■ **INPUT DATA**:
┄┄┄┄┄┄┄┄┄┄┄┄┄┄┄┄┄┄┄┄

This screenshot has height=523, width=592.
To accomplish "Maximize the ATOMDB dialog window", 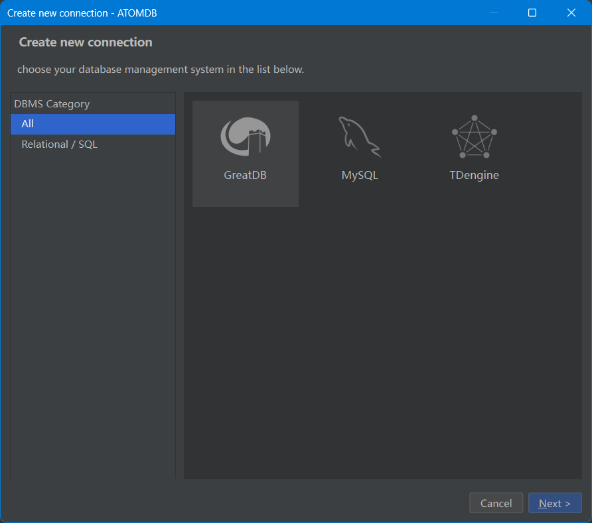I will click(532, 13).
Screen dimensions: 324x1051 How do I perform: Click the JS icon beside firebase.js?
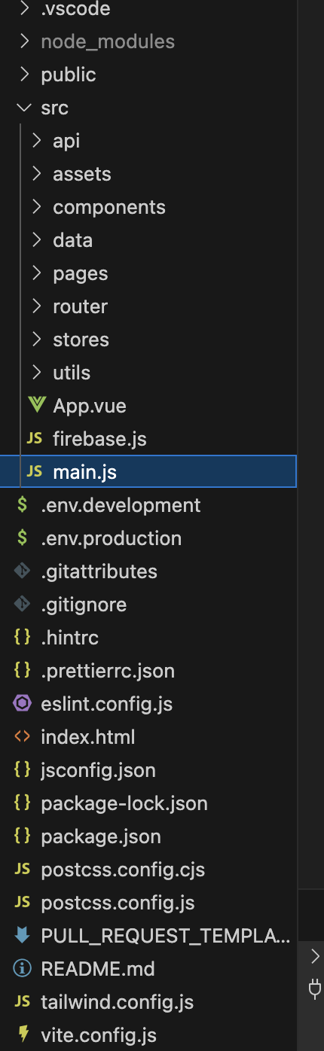pos(35,439)
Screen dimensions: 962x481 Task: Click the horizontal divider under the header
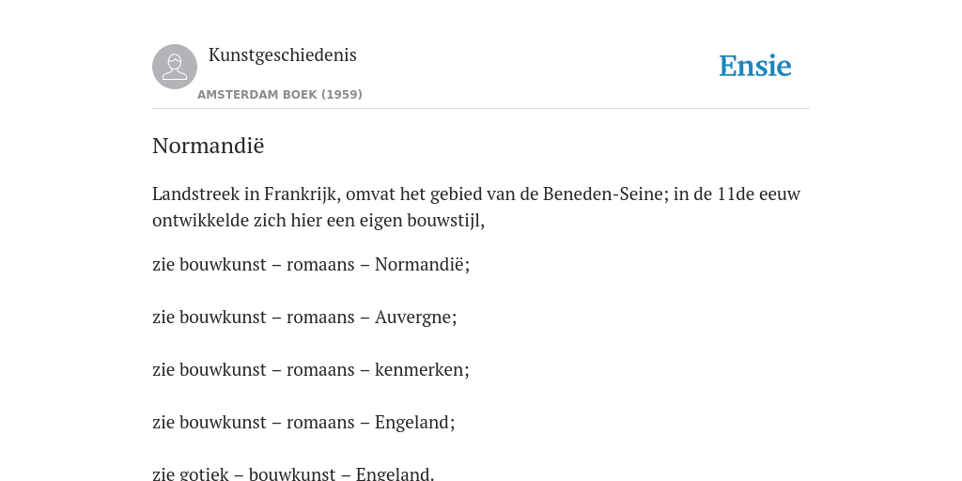point(481,109)
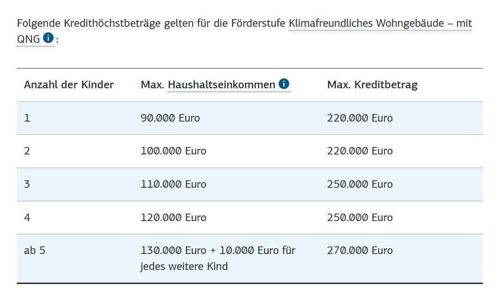
Task: Click the 250.000 Euro credit for 4 children
Action: click(x=360, y=218)
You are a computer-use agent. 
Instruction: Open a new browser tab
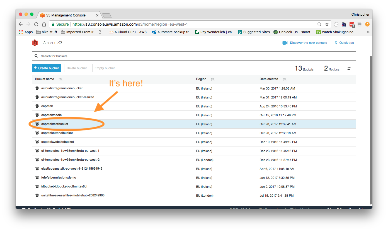tap(107, 15)
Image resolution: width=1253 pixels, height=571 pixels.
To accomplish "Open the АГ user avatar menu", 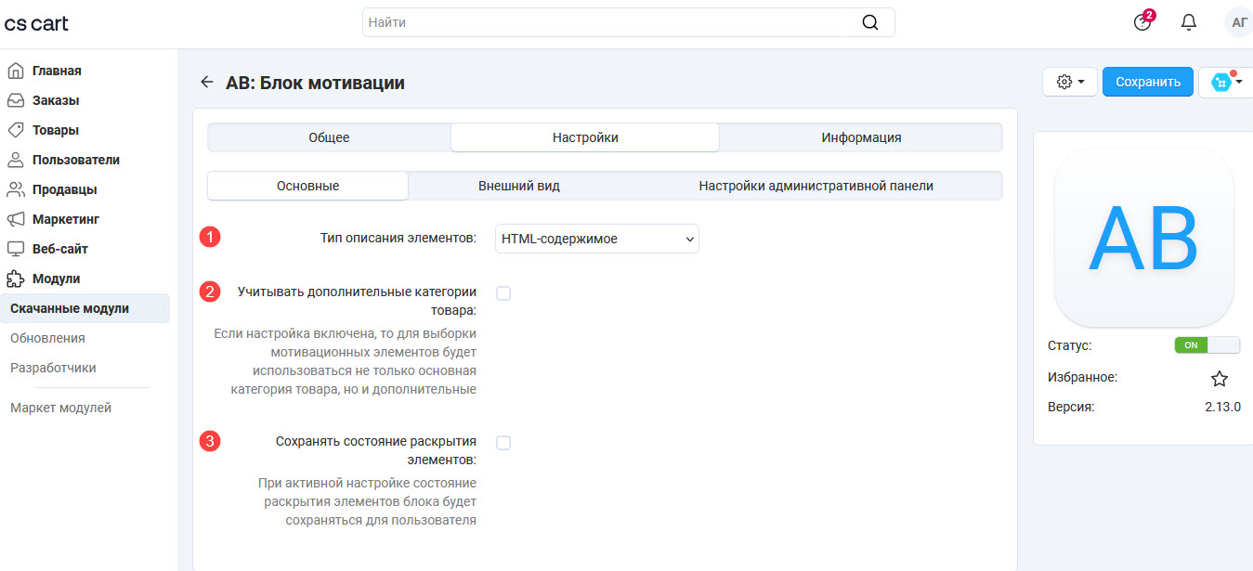I will [1238, 22].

┄┄┄┄┄┄┄┄┄┄┄┄┄┄┄┄┄┄┄┄

■ **PROBLEM REQUIREMENTS**: Wherever "width" appears in a line of the entries, copy that line.

■ **COMPLETED EXERCISE**:
This screenshot has height=523, width=592.
Image resolution: width=1253 pixels, height=571 pixels.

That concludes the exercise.